— start —
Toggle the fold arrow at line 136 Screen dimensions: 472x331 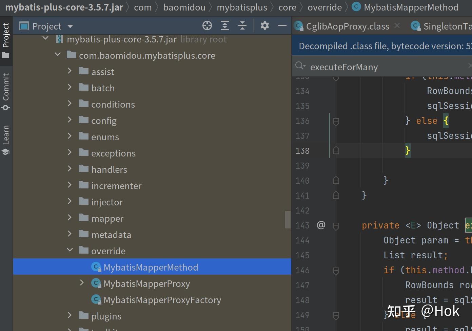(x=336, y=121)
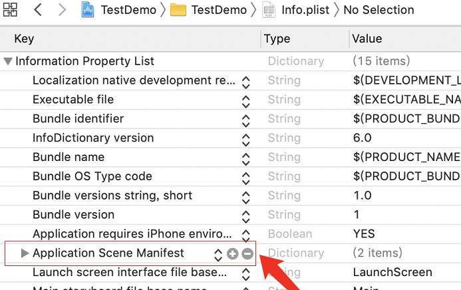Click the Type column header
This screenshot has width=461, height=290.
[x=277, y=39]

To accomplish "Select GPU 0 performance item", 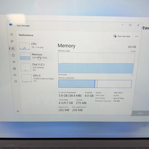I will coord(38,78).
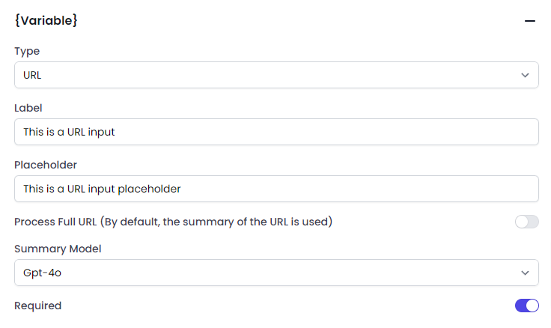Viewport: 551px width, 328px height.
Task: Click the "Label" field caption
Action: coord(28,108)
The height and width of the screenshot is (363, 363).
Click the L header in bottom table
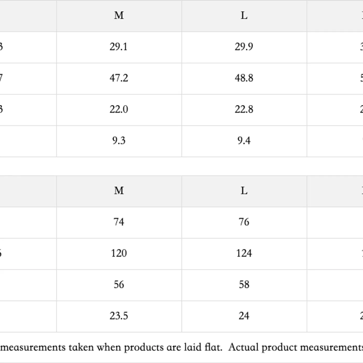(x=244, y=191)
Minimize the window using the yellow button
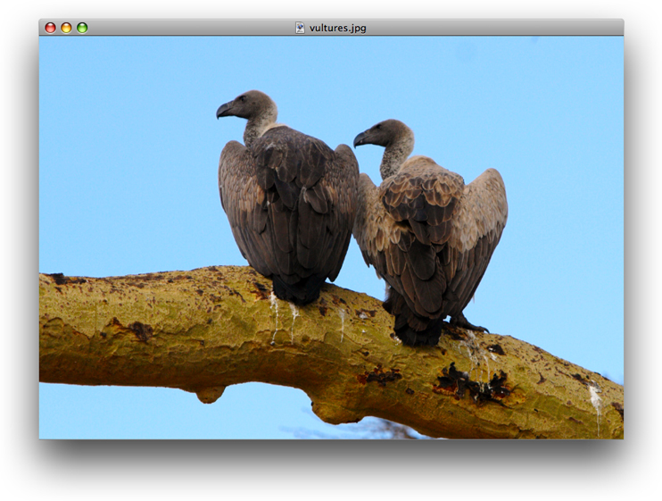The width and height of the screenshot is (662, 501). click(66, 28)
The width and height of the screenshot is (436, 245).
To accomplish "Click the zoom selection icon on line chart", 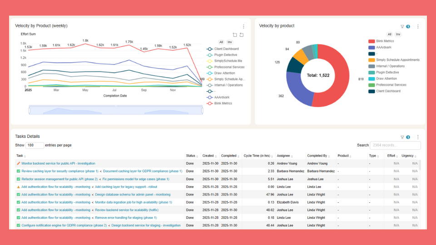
— end —
— start —
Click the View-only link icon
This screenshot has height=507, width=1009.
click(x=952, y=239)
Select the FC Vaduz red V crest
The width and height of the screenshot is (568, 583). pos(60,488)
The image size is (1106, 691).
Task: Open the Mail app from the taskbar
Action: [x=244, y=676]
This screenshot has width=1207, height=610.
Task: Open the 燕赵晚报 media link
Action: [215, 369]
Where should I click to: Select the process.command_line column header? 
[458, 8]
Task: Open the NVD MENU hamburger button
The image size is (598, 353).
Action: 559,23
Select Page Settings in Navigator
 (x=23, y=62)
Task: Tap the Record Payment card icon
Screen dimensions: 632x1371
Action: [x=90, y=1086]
— end —
— start —
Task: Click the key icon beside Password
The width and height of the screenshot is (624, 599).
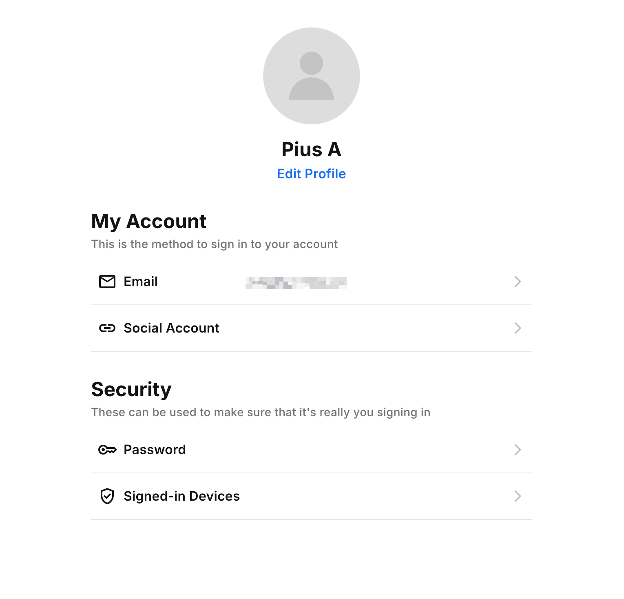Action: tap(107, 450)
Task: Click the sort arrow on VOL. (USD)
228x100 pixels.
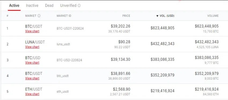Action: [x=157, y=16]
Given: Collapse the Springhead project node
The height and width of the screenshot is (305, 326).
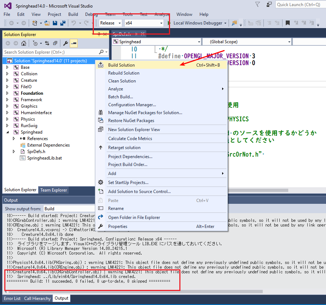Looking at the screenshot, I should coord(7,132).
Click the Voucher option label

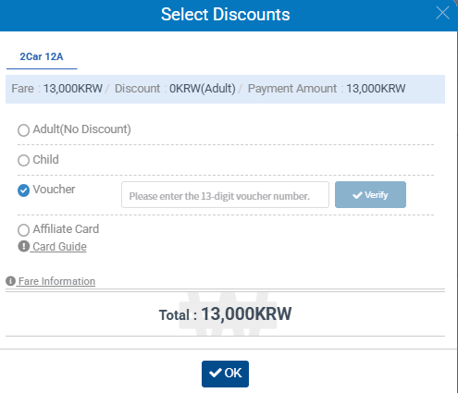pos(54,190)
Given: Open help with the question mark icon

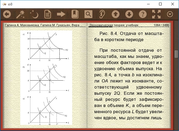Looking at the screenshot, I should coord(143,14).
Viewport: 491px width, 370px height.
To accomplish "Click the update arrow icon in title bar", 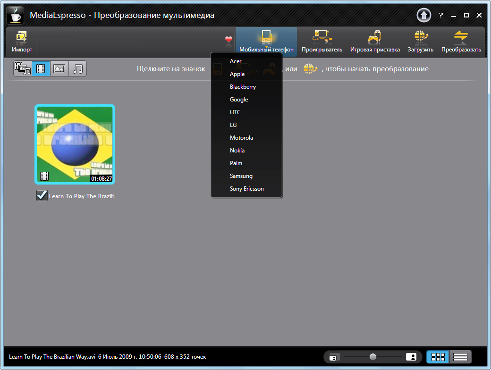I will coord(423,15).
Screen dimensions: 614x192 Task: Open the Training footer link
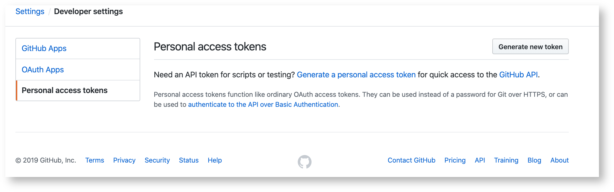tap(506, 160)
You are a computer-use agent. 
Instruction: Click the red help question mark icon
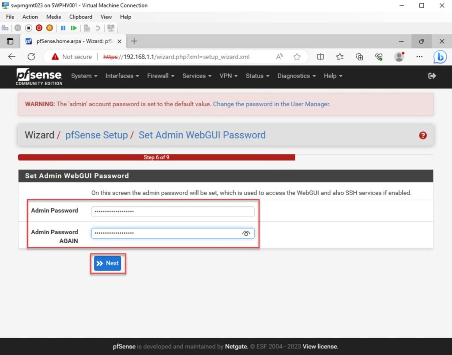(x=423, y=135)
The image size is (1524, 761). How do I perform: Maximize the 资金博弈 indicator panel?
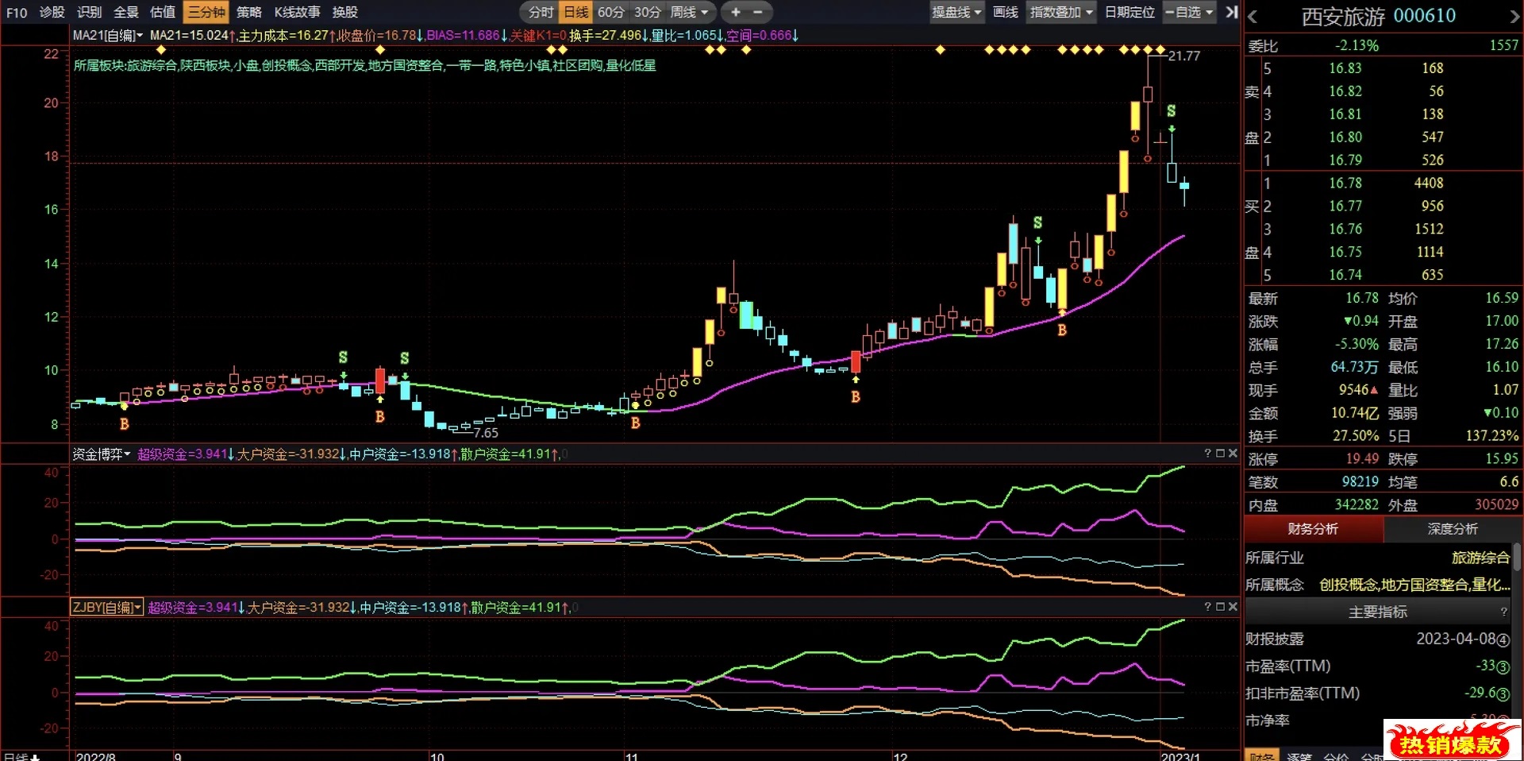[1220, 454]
— end —
#### WHAT IS EXPECTED:
Please rescale the part that opens with the line containing "Where should I" and closes with the line containing "Action: [x=90, y=1086]", and give only those lines again, requests included. Multiply every coordinate in the answers by 0.95 and round each to a whole number, with halves rounded up.

#### OUTPUT FOR THIS EXERCISE:
Where should I click to: Select the process.command_line column header? 
[435, 8]
Task: Open the NVD MENU hamburger button
The image size is (598, 353).
Action: 531,22
Select Page Settings in Navigator
 (x=22, y=59)
Task: Tap the Record Payment card icon
Screen dimensions: 632x1371
Action: [x=86, y=1032]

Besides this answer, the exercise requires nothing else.